Hallucination is a Consequence of Space-Optimality: A Rate-Distortion Theorem for Membership Testing

arXiv:2602.0090645.21 citationsh-index: 2
AI Analysis

This provides a theoretical explanation for hallucination in AI models, addressing a critical issue for users relying on accurate information, though it is incremental as it builds on existing rate-distortion and information theory frameworks.

The paper tackles the problem of hallucination in large language models by formalizing it as a membership testing problem, showing that even with optimal training and perfect data, the information-theoretically optimal strategy under limited capacity leads to assigning high confidence to non-facts, resulting in hallucination, with validation on synthetic data.

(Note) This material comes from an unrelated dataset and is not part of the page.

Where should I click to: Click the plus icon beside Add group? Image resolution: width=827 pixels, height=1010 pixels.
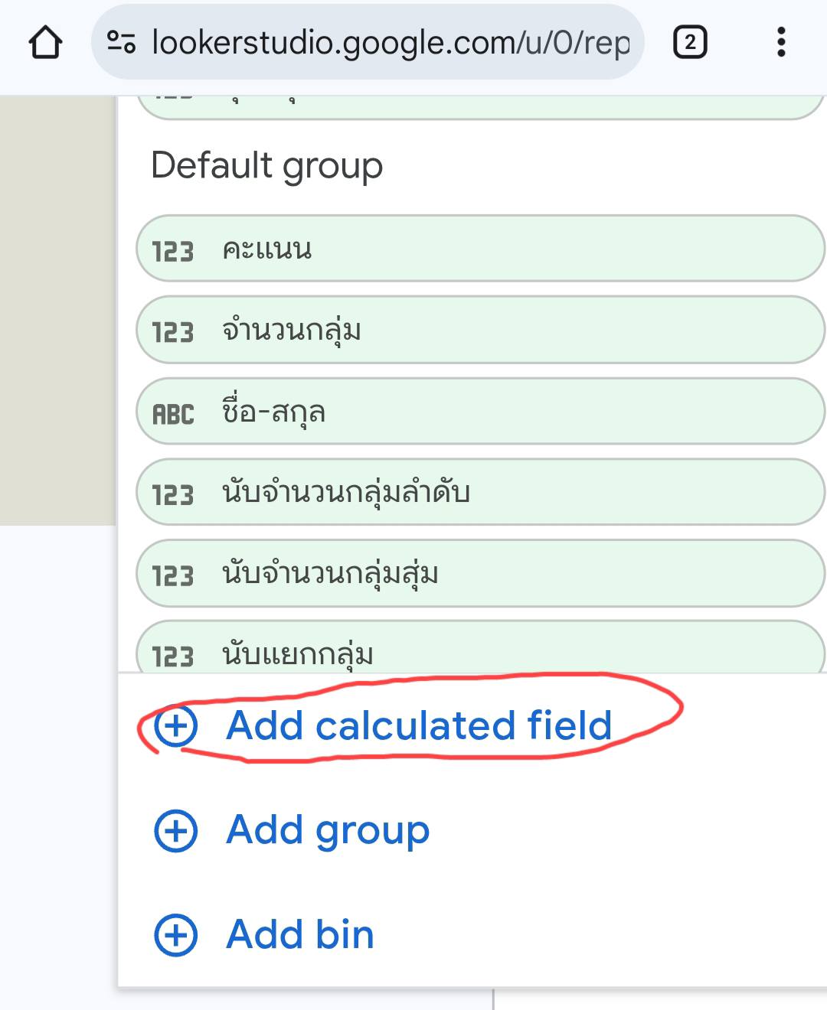click(176, 830)
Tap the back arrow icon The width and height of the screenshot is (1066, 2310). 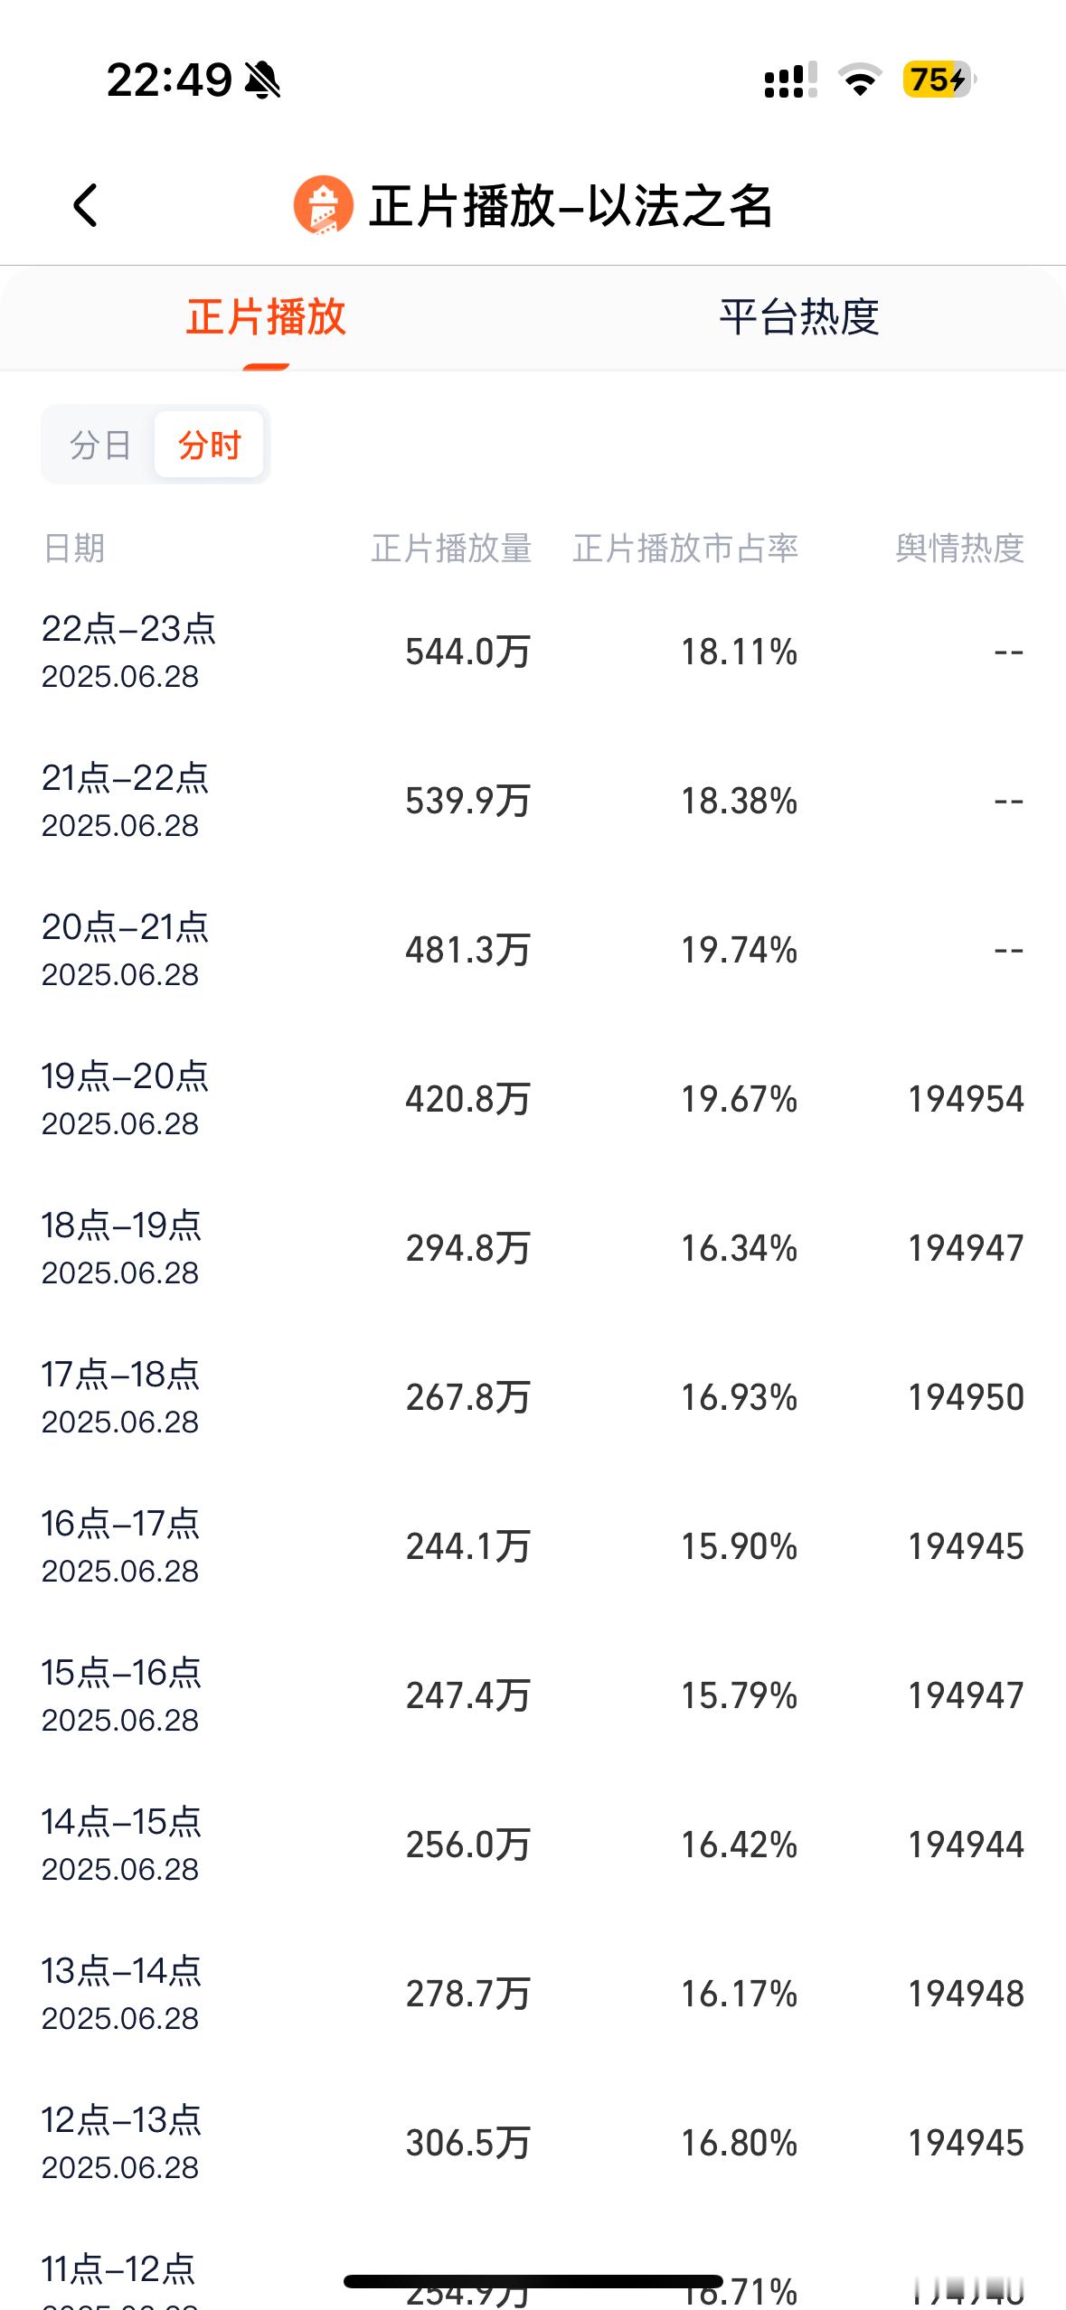point(85,205)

Large language models often hallucinate with high confidence on "random facts" that lack inferable patterns. We formalize the memorization of such facts as a membership testing problem, unifying the discrete error metrics of Bloom filters with the continuous log-loss of LLMs. By analyzing this problem in the regime where facts are sparse in the universe of plausible claims, we establish a rate-distortion theorem: the optimal memory efficiency is characterized by the minimum KL divergence between score distributions on facts and non-facts. This theoretical framework provides a distinctive explanation for hallucination: even with optimal training, perfect data, and a simplified "closed world" setting, the information-theoretically optimal strategy under limited capacity is not to abstain or forget, but to assign high confidence to some non-facts, resulting in hallucination. We validate this theory empirically on synthetic data, showing that hallucinations persist as a natural consequence of lossy compression.